◆ **Passage to read**
=====

| How do we know that the remedy
is working, namely that a cure is taking place? This is the question
that rightfully occupies each practitioner.
Dr. Hahnemann gives us some
guidance for how to determine whether cure is taking place in terms
of the expansive (improvement) and contractive (worsening)
aspects of the patient that can be discerned (which requires
some supersensible knowing) by the knowing physician.
§253.1. Among the signs
which show a small beginning of improvement or aggravation (not visible
to everyone) in all diseases, especially the rapidly arising (acute)
diseases, the state of mind [Gemüt] and of the
entire behavior of the patient is the surest and most enlightening.
§253.2. In the case of
an ever-so-slight beginning of improvement -- a greater comfort,
an increasing composure, freedom of spirit, increased courage,
a kind of returning naturalness.
§253.3. But in the case
of an ever-so-small beginning of aggravation -- a more self-conscious, helpless
state of mind [Gemüt], of the spirit, of the whole
behavior, and of all attitudes, positions and actions,
drawing more pity to itself, which [state] allows itself with exact
attentiveness to be easily seen or shown but not to be [easily]
described in words.
Hahnemann also spoke of the
disease proceeding from the less to the more noble organs, a hierarchical
observation based on the structural functions of living organisms.
The curative process is here the opposite of the process followed
by suppressive treatment (allopathic).
1.4. It falsely deems
the maladies located on the outer parts of the body as merely local
and existing alone there by themselves, and imagines them to
have been remedied if it has driven away the same by external
means, so that the inner malady now is necessitated to break out
at a more noble and critical place.
45.2. ... this
expulsion of the local symptom onto other more noble parts; the
patient got dangerous eye-inflammations, or deafness, or
stomach-cramps, or epileptic seizures, or asthmatic or apoplectic
attacks, or mental or emotional [Gemüt] disease,
etc., for it.a]
§.205.1.a]1 ...the Sustentive
Power of Life is therefore necessitated to transfer
the focus for the great internal malady to a still more
noble site (as it does with all metastases) and allows blindness, deafness,
insanity, suffocative asthma, dropsy, apoplexy, etc. to follow.
§.216.1.

=====

◆ **Data records**
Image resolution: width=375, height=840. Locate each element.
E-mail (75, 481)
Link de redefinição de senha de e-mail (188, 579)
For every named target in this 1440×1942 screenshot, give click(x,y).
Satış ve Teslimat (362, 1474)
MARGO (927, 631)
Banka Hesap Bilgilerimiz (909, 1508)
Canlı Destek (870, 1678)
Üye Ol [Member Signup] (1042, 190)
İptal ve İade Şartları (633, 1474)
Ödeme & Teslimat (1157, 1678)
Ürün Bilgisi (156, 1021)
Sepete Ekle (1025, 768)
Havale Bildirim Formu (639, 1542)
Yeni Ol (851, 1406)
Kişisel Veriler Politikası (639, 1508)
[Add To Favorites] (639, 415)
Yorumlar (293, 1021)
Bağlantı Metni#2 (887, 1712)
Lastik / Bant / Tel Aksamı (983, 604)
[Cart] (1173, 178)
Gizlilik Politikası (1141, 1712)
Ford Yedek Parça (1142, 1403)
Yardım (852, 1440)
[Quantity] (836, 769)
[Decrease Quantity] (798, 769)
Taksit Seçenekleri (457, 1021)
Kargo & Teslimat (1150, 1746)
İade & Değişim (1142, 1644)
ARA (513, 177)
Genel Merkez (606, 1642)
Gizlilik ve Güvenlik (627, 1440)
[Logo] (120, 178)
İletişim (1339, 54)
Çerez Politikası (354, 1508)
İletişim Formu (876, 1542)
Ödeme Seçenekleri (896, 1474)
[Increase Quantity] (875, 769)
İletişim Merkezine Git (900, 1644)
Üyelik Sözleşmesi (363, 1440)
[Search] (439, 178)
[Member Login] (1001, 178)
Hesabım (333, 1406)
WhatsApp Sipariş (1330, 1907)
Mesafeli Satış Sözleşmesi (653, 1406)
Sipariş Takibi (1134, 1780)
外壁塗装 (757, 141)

=====

◆ **Exercise set**
(1) Update the passage on signs of homeopathic cure between "The curative process" and "and critical place.", inclusive, so that "maladies" becomes "ailments".
(2) Write what comes next in the passage on signs of homeopathic cure, picking up after its last line.

◆ **Solved tasks**
(1)
The curative process is here the opposite of the process followed
by suppressive treatment (allopathic).
1.4. It falsely deems
the ailments located on the outer parts of the body as merely local
and existing alone there by themselves, and imagines them to
have been remedied if it has driven away the same by external
means, so that the inner malady now is necessitated to break out
at a more noble and critical place.

(2)
The cases are not rare when a death-threatening so-called somatic
disease -- a suppuration of the lung or the corruption of
any other noble organ, or another heated (acute) disease,
e.g. in labor, etc., degenerates by rapid ascent of the
hitherto mind symptom into an insanity, a kind of melancholy,
or a frenzy and thereby makes all deadly peril of the somatic symptoms
vanish; in the meantime the somatic symptoms improve almost
up to the point of health, or rather decrease to such
a degree that their crepuscular presence can only be discerned by
the steadfastly and subtly observing physician.
891 ... This in
time passes away again, when the psora again lifts its head,
either with the same disease symptoms as before, or with others similar
but gradually more troublesome than the first, or with symptoms
germinating in nobler parts.
Hahnemann also spoke in general
terms about the improvement in well-being (Wohlseyn) and soundness
(Gesundheit). For Hahnemann, this was a function of kennen -
a deeper, inner knowing based on the Gemüt - and would be determined as
part of the observation following the prescription. However, one
of his closest followers, Constantine Hering, a fellow German
who emigrated to the United States and
corresponded closely with Hahnemann in his latter years, has
provided us with some guidance.
These guidelines are often
referred to as Hering’s Laws or Principles of Cure. Dr. Hering based
his guidelines on Hahnemann’s and his own observations. He
set them out in the prologue to Hahnemann’s first American
edition in English of the Chronic Diseases, New York, 1845.
In this prologue he borrows from an earlier essay he had written,
Guide to the Progressive Development of Homoeopathy. These guidelines
are used widely by those in the natural health field.
First, Hering describes the
natural development of a disease:
As acute diseases terminate
in an eruption upon the skin, which divides, dries up, and then passes
off, so it is with many chronic diseases. All diseases diminish
in intensity, improve, and are cured by the internal organism
freeing itself from them little by little, the internal disease approaches
more and more to the external tissues, until it finally arrives
to the skin.
Next he states the principle
that he derives from this observation:
Every homoeopathic physician
must have observed that the improvement in pain takes place from
above downward; and in disease, from within outward.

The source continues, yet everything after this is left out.